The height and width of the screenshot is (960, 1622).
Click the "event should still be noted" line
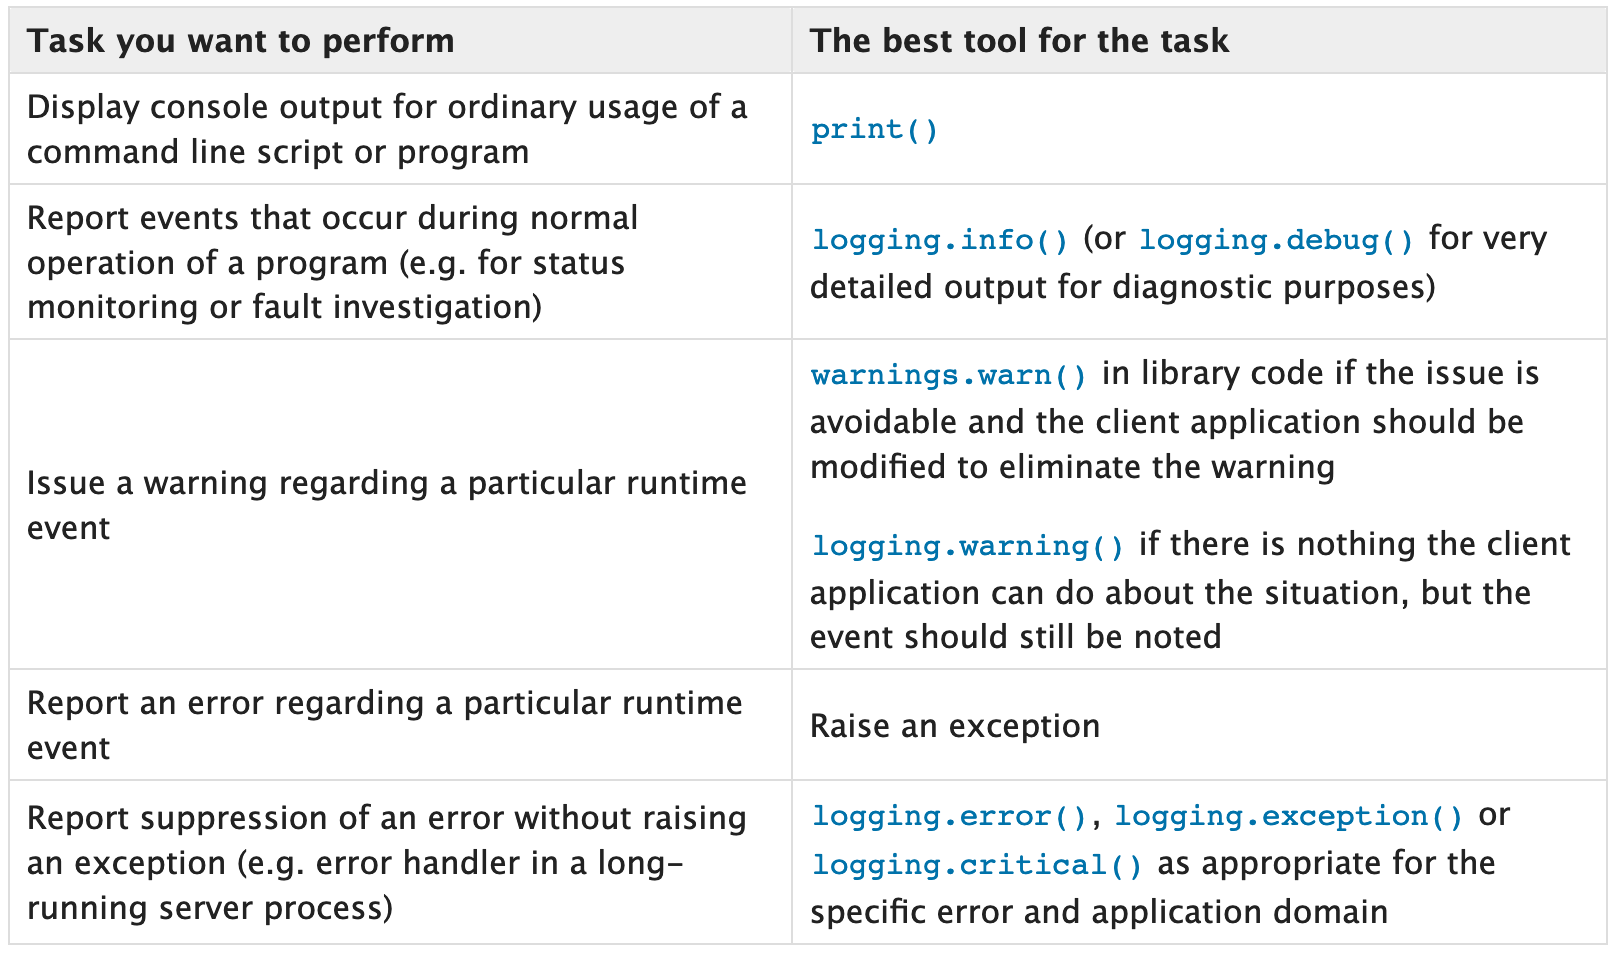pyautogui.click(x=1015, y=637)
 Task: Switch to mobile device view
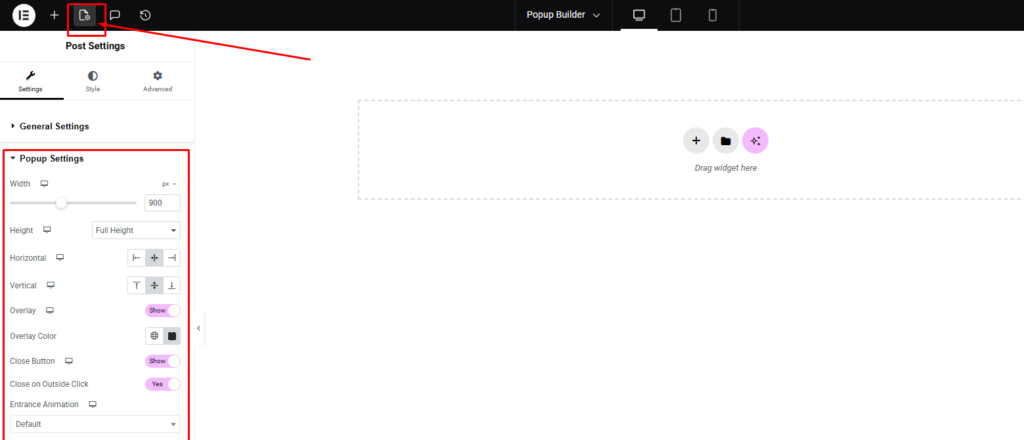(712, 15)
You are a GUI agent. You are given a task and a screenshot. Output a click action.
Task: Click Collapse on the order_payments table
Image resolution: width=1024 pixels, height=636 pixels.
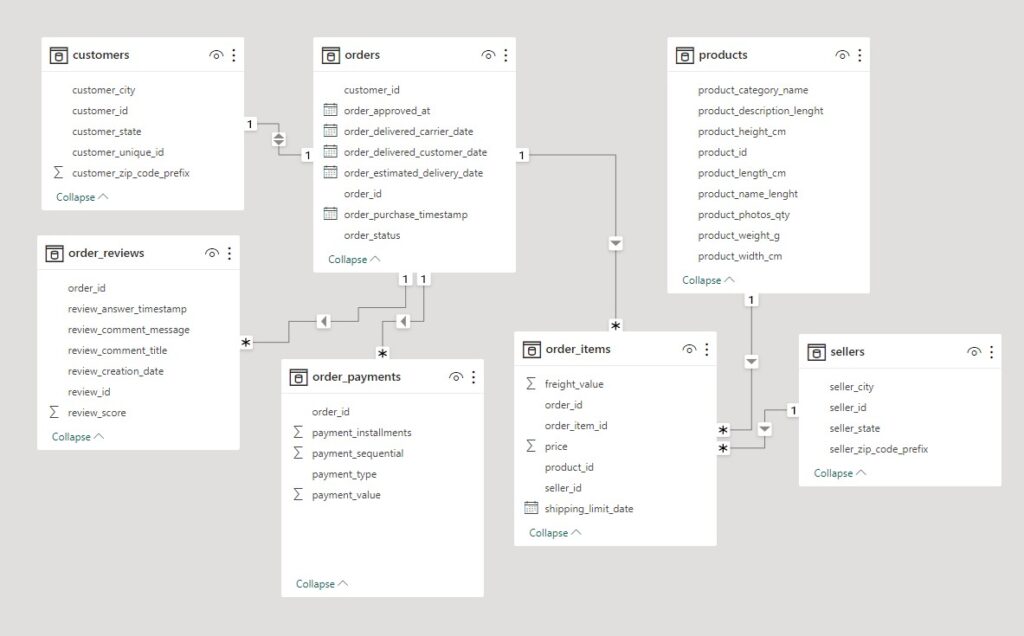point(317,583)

• • • • • • •

*What you should do*: What is needed is a word-for-word restatement of the lines from the one holding "Image resolution: width=1024" to the final line of the data above, inclusive, without any pictures.

*Exercise output*:
Image resolution: width=1024 pixels, height=636 pixels.
point(317,583)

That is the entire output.